When Michael Bloomberg took office as mayor 12 years ago, he inherited a ban on cellphones and pagers in New York public schools. During his tenure, Bloomberg strengthened and defended that ban. He called phones unnecessary distractions and warned they might be used for pornography. (No one tell him about computers, OK?)

Bloomberg likes the ban, but apparently, he doesn’t like talking about it. In an interview with New York magazine, Chirlane McCray describes how Bloomberg turned his back on her when she broached the subject during an event at Gracie Mansion.
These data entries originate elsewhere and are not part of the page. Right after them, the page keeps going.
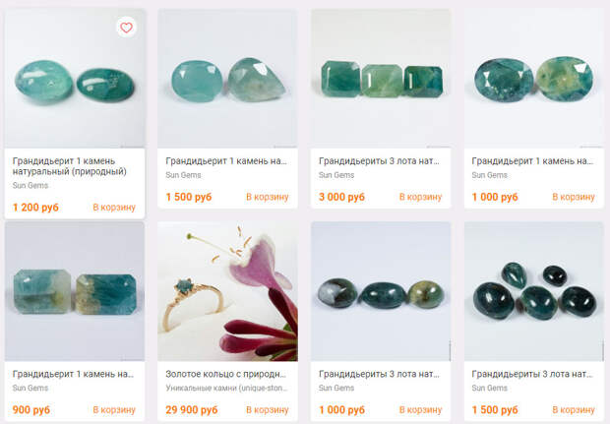The image size is (610, 424).
Task: Add bottom-right 1 500 руб lot to cart
Action: click(x=574, y=409)
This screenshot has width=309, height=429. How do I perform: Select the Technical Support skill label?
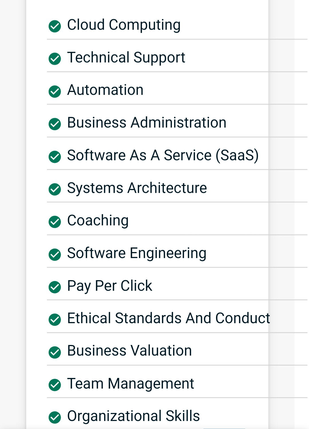click(x=126, y=58)
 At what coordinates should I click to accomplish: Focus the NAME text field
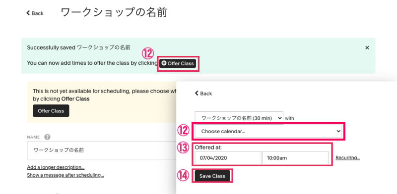(x=102, y=150)
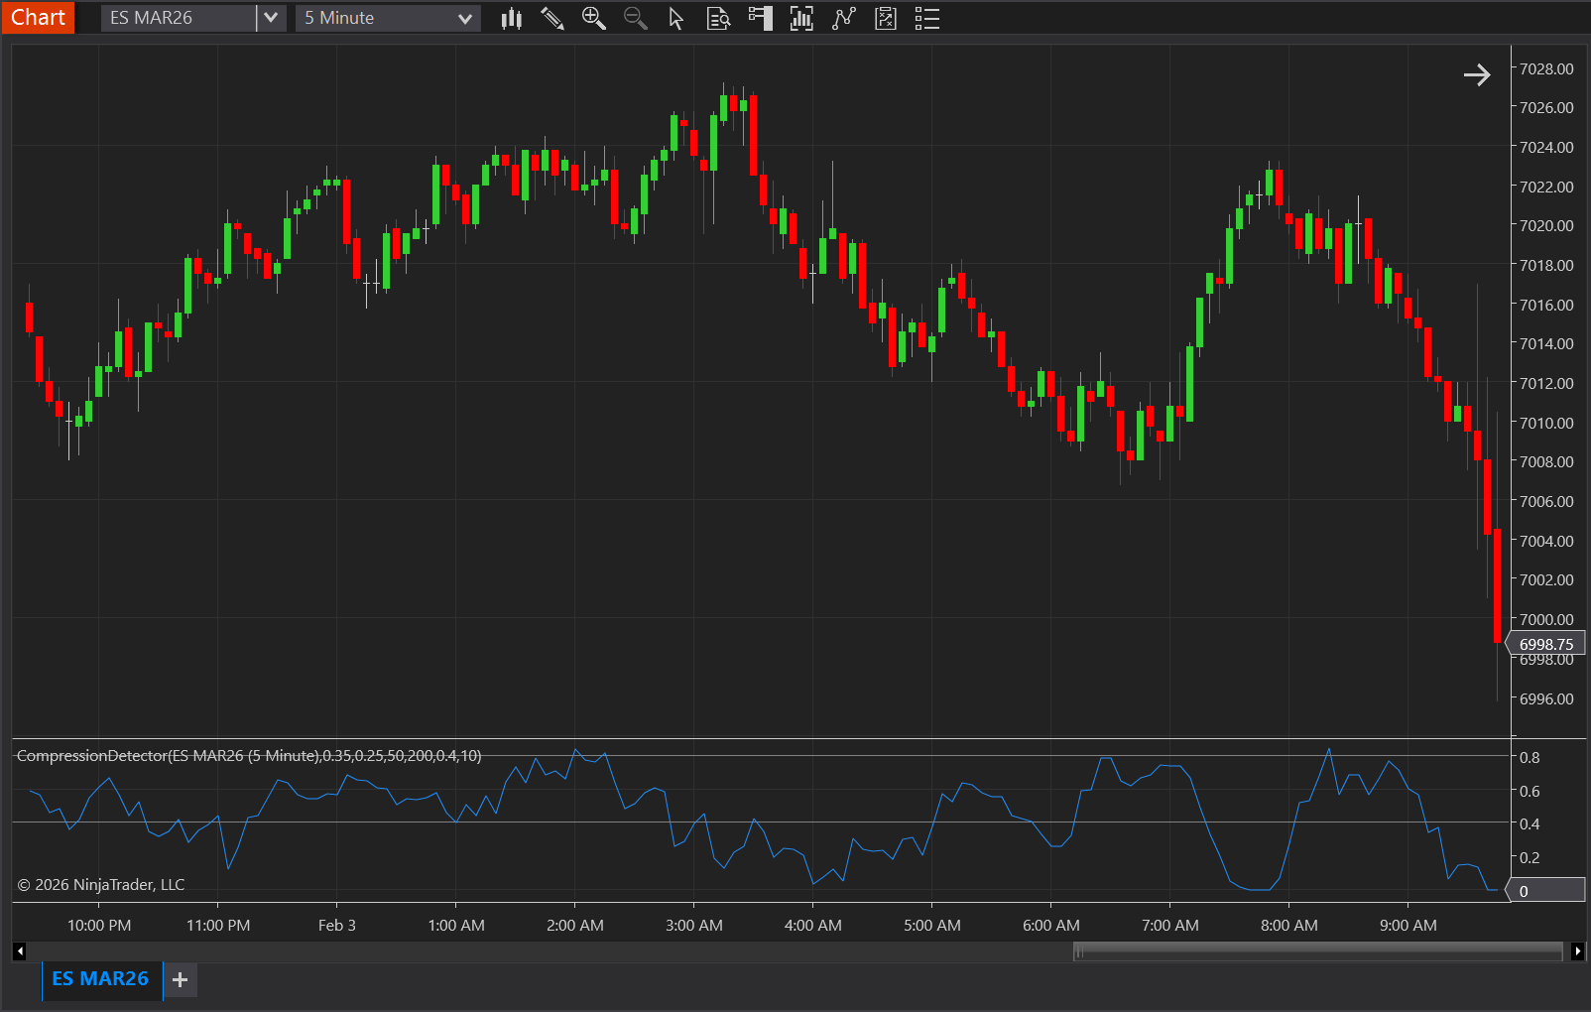The width and height of the screenshot is (1591, 1012).
Task: Select the ES MAR26 tab at bottom
Action: (100, 979)
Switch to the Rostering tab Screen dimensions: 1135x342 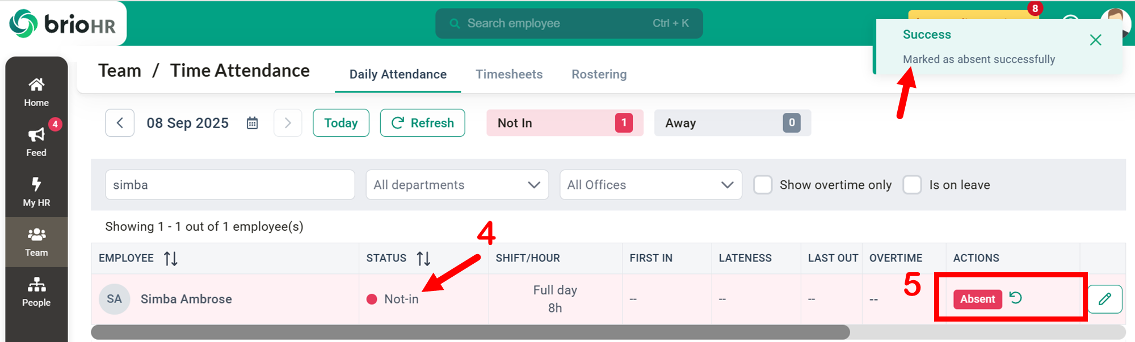[x=599, y=74]
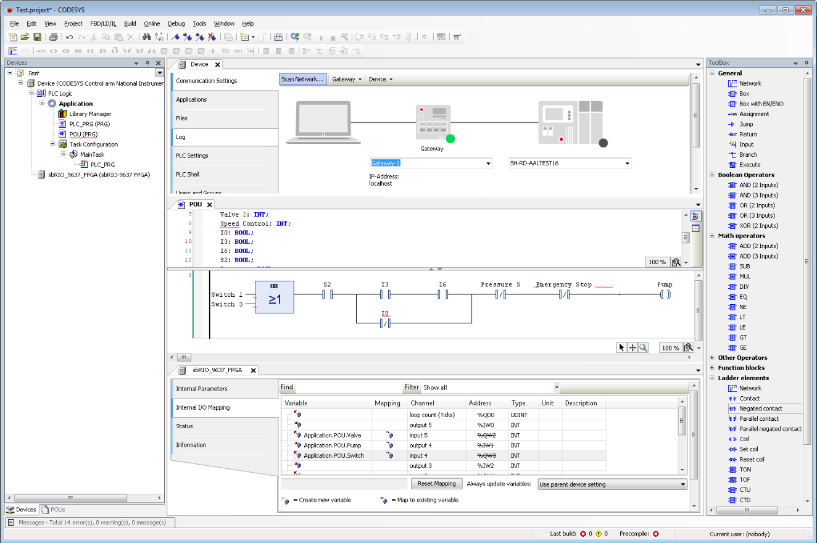Click the Reset Mapping button

pos(436,484)
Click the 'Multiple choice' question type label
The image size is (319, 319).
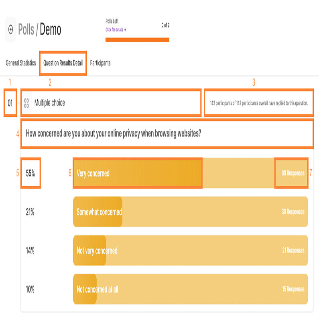point(49,103)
McCray’s husband, Bill de Blasio, has long been critical of the cellphone ban. Back in 2006 then-City Councilman de Blasio participated in a press conference calling on Bloomberg and Chancellor Joel Klein to reverse the ban. “I want to help school-age families and educators strike a balance that ensures parents are empowered to take responsibility for their children’s welfare,” he said.

He has reiterated the opinion at appearances throughout his mayoral campaign, emphasizing parents’ safety concerns. At a forum in April, de Blasio told reporters, “I tried talking to the mayor about this.”

Back in 2006, McCray, told New York, she tried talking to him about it too. Bloomberg wasn’t having it.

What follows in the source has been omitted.